In a previous post I looked at how well grandmasters score from positions where they have certain advantage according to Stockfish. This lead to an expected score depending on the evaluation which should reflect what happens in human games better than the centipawn evaluation.
Now I want to identify mistakes by calculating the expected score before and after a move was played and looking at the difference. If the expected score dropped more than 10 percent, the move is classified as a mistake. With this definition, around 4.3% of all moves played in the grandmaster games are mistakes.
Here is the distribution of the expected score loss per move.
Note that the y-axis is logarithmic. As one would imagine, most moves have an expected score drop of 0, as grandmasters often play the best move. The frequency of expected score loss then decreases very quickly.

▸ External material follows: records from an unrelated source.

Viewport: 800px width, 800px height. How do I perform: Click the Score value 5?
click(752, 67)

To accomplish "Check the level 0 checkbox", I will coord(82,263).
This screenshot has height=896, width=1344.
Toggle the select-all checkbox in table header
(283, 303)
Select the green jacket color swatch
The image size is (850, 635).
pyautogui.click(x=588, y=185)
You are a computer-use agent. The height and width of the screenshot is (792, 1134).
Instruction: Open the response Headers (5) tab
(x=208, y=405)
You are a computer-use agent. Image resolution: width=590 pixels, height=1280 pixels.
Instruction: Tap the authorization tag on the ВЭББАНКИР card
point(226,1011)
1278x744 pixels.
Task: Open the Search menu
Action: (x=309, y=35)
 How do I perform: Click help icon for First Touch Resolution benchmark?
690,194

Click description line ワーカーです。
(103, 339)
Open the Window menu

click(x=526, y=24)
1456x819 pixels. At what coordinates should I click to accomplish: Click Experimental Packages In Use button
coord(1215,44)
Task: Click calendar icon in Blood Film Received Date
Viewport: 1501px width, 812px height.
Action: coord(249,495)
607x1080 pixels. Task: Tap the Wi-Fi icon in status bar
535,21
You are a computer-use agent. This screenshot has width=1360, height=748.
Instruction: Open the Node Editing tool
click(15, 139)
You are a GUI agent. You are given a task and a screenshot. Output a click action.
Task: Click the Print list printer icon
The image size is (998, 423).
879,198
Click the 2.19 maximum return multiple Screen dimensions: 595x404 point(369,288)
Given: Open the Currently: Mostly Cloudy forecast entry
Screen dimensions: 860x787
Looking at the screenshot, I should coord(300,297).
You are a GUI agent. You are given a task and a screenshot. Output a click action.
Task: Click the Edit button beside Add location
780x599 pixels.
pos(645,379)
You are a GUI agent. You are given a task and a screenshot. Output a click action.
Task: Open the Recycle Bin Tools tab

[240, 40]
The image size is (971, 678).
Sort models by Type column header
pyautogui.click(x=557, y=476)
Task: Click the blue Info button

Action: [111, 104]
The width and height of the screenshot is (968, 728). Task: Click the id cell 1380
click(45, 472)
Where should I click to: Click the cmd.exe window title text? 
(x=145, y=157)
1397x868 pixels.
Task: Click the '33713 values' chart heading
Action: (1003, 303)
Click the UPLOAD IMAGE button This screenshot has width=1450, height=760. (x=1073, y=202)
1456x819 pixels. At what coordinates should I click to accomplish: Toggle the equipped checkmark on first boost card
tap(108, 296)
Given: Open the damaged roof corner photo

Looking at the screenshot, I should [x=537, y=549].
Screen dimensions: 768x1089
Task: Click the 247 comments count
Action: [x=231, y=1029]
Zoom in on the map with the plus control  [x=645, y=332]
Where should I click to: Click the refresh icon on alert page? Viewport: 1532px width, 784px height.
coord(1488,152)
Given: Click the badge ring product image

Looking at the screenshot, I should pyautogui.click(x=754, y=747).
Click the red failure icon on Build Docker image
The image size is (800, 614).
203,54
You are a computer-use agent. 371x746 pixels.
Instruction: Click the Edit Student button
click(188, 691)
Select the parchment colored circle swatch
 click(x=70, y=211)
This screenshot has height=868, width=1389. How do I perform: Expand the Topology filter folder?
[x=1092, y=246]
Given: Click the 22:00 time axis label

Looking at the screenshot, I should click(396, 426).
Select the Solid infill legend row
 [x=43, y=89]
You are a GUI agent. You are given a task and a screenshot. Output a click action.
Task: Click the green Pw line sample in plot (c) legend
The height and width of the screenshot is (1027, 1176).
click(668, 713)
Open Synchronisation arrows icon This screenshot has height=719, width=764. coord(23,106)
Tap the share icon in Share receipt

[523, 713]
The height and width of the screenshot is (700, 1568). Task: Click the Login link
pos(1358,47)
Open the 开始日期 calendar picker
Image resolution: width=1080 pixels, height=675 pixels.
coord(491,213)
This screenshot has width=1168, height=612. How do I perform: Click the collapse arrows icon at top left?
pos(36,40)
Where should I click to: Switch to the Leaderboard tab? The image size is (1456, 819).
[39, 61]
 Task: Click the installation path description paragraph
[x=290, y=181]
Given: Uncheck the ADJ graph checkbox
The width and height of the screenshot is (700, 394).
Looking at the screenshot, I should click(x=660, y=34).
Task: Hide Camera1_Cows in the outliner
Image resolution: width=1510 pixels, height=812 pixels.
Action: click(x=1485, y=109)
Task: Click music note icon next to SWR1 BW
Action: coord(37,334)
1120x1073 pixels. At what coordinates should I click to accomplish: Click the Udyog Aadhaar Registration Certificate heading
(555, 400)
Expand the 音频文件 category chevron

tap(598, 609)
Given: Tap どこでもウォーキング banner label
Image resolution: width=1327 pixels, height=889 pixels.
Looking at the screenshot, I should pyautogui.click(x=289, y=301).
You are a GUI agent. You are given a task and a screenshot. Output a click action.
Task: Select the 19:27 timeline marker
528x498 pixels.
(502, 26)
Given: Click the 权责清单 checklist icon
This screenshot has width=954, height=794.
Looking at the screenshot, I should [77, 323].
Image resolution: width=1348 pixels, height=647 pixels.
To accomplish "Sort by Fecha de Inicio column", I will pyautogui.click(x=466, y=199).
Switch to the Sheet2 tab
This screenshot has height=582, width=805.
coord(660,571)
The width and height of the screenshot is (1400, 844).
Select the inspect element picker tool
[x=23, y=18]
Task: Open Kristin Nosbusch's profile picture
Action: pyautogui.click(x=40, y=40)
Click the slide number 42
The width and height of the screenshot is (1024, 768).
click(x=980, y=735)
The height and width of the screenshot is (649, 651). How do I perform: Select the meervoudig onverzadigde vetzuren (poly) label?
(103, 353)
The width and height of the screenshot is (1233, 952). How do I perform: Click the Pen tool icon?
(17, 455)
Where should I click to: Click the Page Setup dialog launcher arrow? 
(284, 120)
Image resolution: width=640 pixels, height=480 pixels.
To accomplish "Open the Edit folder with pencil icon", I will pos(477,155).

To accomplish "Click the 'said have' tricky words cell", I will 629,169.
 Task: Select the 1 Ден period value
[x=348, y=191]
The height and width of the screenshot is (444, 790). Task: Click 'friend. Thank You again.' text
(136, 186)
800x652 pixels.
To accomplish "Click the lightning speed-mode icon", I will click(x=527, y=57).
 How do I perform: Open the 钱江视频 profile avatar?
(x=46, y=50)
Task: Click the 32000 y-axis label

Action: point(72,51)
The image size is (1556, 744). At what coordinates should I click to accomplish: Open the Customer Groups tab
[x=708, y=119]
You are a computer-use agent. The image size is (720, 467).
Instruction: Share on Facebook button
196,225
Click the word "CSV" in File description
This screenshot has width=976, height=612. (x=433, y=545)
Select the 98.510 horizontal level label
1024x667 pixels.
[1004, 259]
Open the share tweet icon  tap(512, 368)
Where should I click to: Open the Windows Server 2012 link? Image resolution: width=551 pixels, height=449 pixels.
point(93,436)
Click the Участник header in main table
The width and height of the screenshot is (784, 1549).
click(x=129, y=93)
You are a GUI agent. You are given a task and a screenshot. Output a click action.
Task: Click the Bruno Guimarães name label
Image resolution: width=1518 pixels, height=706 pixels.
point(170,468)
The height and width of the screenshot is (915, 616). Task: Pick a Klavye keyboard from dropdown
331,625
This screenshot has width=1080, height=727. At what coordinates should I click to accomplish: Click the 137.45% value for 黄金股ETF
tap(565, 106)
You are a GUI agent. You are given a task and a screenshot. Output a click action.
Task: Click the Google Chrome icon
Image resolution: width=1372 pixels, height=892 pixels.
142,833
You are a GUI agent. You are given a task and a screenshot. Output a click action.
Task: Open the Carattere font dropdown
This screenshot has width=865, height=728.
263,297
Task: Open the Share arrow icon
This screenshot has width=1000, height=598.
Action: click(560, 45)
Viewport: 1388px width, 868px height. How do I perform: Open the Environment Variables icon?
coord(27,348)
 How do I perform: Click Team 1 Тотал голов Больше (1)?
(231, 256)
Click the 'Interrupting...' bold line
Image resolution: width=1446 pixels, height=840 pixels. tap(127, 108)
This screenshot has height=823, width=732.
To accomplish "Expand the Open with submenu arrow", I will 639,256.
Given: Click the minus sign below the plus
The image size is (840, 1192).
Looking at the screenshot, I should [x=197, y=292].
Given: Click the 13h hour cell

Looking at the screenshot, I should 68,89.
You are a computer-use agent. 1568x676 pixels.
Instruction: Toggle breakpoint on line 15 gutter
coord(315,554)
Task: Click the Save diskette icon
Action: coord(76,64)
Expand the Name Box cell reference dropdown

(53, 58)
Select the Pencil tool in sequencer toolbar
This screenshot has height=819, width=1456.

Now that we have defined mistakes, I want to see if some game situations lead to more mistakes.
The famous move 40
Commentators often say that many mistakes happen at move 40, just as the players get extra time in most tournaments. I was interested in finding out if this is actually the case, so I calculated the relative number of mistakes the players made for each move number.
As one would expect, there are hardly any mistakes early on and most mistakes happen in the middlegame. The number of mistakes increases right before move 40 but there isn’t a particularly high number of mistakes exactly at move 40. Afterwards the number of mistakes decreases and as many games don’t go beyond move 60, the sample size gets smaller and it’s more difficult to make conclusions.
One reason for the increased mistakes at moves 35-40 is certainly the time situation. Unfortunately, the PGNs I used didn’t include time stamps but looking into the relation between quality of play and time left on the clock is something I want to do in the future.
Grouping Moves by Evaluation
Another thing I wanted to look at is how the current evaluation affects the number of mistakes. To do this, I grouped the positions based on their evaluation from the perspective of the current side to move. Then I calculated the number of mistakes relative to the total moves played.
The first thing that jumped out to me was the asymmetry around equal positions. When players are slightly better, they make hardly any mistakes. But when they are standing slightly worse, mistakes happen much more frequently.
There are much more mistakes in positions where a player is slightly better. On the other hand, there aren’t as many mistakes when the evaluation is around -1. There are also fewer mistakes in very bad positions since the expected score is so low to begin with that not many moves reduce it by over 10%.
Future Ideas
The PGN files I used didn't have time stamps which means that I couldn't look at the remaining time or the move time to analyse the mistakes. This would certainly be interesting to look into for the future if I can find a good source for all files with the time stamps.
I also tried to quantify the sharpness of a position in the past and comparing this to the quality of play is certainly something I want to do in the future. But currently I'm thinking about different ways to refine sharpness and when I'm doing that I'll look at how it compares to the data from GM games.
Let me know if you have any other ideas for looking at the quality of play in these games.
Hi Julian,
Nice to read you again. I suggest to use the lichess approach for mistakes. It relies on the winning probability decrease, rather than the evaluation change. As the goal in chess is winning the game, their approach makes a lot of sense.
That last graph is so interesting! I'm trying to develop better intuition about this. Basically, the point is that from winning position you can go to equal, worse, or even losing, but from worse position you can only go to losing?
This makes a lot of sense mathematically, though I feel like it unduly overshadows your point about there being more mistakes from slightly better than from slightly worse positions, which is much more rooted in "popular imagination" / folk science. WDYT?